*EXERCISE DETAILS*.
The lines from the start of the listing through the line containing "[Դիտել] (69, 1876)" should be printed exactly, and no other lines should be printed.

§

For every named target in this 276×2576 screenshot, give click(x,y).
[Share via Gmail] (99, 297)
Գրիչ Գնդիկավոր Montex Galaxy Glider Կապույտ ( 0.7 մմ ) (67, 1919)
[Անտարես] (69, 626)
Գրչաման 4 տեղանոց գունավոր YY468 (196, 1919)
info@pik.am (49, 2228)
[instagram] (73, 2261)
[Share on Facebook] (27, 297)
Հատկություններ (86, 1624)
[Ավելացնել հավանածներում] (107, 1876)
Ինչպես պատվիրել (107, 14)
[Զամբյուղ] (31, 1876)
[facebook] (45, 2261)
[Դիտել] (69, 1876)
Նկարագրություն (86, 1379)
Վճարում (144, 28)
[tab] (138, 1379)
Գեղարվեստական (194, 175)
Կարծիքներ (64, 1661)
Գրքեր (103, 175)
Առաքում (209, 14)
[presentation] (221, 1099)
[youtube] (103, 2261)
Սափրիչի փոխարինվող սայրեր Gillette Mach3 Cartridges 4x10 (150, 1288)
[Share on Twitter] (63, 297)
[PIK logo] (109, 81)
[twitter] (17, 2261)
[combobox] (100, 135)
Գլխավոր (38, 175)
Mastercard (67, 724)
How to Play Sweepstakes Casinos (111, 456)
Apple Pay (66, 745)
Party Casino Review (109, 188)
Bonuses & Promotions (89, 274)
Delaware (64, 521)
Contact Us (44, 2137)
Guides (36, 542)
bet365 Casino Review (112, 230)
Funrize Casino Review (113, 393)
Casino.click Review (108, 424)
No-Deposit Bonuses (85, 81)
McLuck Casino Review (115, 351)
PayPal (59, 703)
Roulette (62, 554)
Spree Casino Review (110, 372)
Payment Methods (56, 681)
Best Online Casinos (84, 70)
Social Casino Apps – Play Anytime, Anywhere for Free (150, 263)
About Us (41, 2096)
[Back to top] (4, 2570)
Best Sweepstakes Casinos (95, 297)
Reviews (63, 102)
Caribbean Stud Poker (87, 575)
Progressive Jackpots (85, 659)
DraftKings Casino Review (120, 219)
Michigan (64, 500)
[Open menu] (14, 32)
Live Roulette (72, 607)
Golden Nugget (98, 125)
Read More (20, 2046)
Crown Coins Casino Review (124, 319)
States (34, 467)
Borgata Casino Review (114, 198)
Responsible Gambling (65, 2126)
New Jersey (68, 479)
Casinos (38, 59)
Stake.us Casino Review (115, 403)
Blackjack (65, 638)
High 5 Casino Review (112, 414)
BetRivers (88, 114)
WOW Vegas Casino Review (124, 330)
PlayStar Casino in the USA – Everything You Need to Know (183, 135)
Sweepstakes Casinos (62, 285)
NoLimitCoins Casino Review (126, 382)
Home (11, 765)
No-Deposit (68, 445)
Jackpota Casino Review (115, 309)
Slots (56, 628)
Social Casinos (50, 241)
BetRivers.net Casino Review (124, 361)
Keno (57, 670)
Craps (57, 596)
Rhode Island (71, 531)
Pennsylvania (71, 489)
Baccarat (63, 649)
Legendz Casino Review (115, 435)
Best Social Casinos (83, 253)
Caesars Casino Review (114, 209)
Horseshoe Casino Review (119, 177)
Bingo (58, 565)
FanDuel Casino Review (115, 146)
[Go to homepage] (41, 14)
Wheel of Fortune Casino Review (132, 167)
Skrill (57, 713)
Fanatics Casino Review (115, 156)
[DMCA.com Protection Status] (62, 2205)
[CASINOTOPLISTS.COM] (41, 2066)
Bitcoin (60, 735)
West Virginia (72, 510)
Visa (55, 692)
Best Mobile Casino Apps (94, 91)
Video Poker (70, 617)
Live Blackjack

§

*WRITTEN SOLUTION*.
For every named target in this 276×2576 screenshot, give click(x,y).
[Share via Gmail] (99, 297)
Գրիչ Գնդիկավոր Montex Galaxy Glider Կապույտ ( 0.7 մմ ) (67, 1919)
[Անտարես] (69, 626)
Գրչաման 4 տեղանոց գունավոր YY468 (196, 1919)
info@pik.am (49, 2228)
[instagram] (73, 2261)
[Share on Facebook] (27, 297)
Հատկություններ (86, 1624)
[Ավելացնել հավանածներում] (107, 1876)
Ինչպես պատվիրել (107, 14)
[Զամբյուղ] (31, 1876)
[facebook] (45, 2261)
[Դիտել] (69, 1876)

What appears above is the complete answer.